Segment Start: Text
I think I am fucking bipolar.
I haven’t been clinically diagnosed but it recently dawned on me… One minute, I’m manic and overjoy
Then the next, I hate the fucking world.|
Now don’t worry about me, I’m fully functional and all. I just think there’s a tiny misfire somewhere in my head. Is this a cry for help or is it me coming down off of my own high? Is this me pulling your leg or trying to lean on your shoulder. I only ask because there is no way one could withstand the level of fuckery that I do with a smile….unless I am without a doubt fucking loony?!?
That being said, I am fine. Despite life’s ups and downs, I am blessed.
I know that mental health is no joking matter but if I am struggling around a few emotions stirred with a few events that affect my mood day to day, I wonder how it is for those who cannot deal? I mean I keep it together on the outside, I meditate and focus my energy but I know that in the back of my head, if unchecked I am a ticking time bomb.
Take a moment to ponder…
Imagine being trapped inside of your own head or a prisoner of your own emotions… but instead of having a way to channel them or controlling them…they control you.
Imagine clinging to only the good memories others made for you because you lost yourself in them. You did this only to escape yourself and in turn pushed them all away.
Segment End: Text
Segment Start: Material supplied
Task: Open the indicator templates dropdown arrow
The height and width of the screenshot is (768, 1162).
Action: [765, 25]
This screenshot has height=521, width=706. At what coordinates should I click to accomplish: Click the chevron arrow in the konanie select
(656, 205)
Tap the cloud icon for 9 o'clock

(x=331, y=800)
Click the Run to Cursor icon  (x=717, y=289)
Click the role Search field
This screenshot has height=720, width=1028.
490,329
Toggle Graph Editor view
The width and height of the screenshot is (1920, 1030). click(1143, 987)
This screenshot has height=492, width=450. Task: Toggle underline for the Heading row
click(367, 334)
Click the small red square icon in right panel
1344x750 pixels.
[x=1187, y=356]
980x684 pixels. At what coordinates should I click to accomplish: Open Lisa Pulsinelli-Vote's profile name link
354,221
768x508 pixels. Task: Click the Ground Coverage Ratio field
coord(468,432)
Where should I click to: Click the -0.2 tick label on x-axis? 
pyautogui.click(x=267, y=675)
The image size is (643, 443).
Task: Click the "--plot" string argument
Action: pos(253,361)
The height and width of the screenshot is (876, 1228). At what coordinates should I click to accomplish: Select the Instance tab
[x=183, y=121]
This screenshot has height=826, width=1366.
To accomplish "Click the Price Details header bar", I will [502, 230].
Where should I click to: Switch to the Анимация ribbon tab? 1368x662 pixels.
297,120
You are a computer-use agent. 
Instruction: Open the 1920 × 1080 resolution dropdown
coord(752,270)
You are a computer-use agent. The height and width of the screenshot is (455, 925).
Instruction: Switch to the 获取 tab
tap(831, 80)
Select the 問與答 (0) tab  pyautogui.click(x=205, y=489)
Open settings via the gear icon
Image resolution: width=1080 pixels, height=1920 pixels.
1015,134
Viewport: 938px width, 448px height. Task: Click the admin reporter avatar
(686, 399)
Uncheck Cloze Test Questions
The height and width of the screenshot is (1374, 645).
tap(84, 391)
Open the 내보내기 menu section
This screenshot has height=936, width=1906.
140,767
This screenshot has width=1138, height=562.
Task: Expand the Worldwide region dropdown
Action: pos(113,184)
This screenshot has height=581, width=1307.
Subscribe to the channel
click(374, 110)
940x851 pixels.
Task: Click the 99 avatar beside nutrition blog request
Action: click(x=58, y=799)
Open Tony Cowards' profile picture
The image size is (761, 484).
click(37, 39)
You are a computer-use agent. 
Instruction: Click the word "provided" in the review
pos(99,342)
Segment End: Material supplied
__Task item 1__. In the post about mood swings, what two things does the writer say they do while keeping it together on the outside?
__Task item 2__. Retype the stretch of the mood-swings post from "I haven’t been" through "I am blessed.".
__Task item 3__. Write what comes next in the post about mood swings, picking up after its last sentence.

__Answer section 1__. The writer meditates and focuses their energy.

__Answer section 2__.
I haven’t been clinically diagnosed but it recently dawned on me… One minute, I’m manic and overjoy
Then the next, I hate the fucking world.|
Now don’t worry about me, I’m fully functional and all. I just think there’s a tiny misfire somewhere in my head. Is this a cry for help or is it me coming down off of my own high? Is this me pulling your leg or trying to lean on your shoulder. I only ask because there is no way one could withstand the level of fuckery that I do with a smile….unless I am without a doubt fucking loony?!?
That being said, I am fine. Despite life’s ups and downs, I am blessed.

__Answer section 3__.
There are voices in your head telling you one thing or another. You don’t know who/what to listen to or not. The consume every part of you.
They control the relationships you form or destroy. Like a drug, you’re addicted to the chaos of your own malicious mind.
And then one day you wake up, happy and refreshed. You have a new outlook on life. Everything is without a doubt beautiful. Things no longer haunt, hurt or anger you. You are free to do whatever you want and you have a newfound confidence.
And then fear sets it, that at any moments time, it can all go away and you will be back to being miserable and being controlled by your own demons.
Scary shit, right?
Regardless of such, I know one thing is a constant…
No matter what I’m dealing with, no matter how good it gets or bad it turns out…
Writing will always be my go to weapon of choice. Whether I need to cry, vent or kill someone (er…just joking), I know that I can fully express myself here. My silent but deadly voice.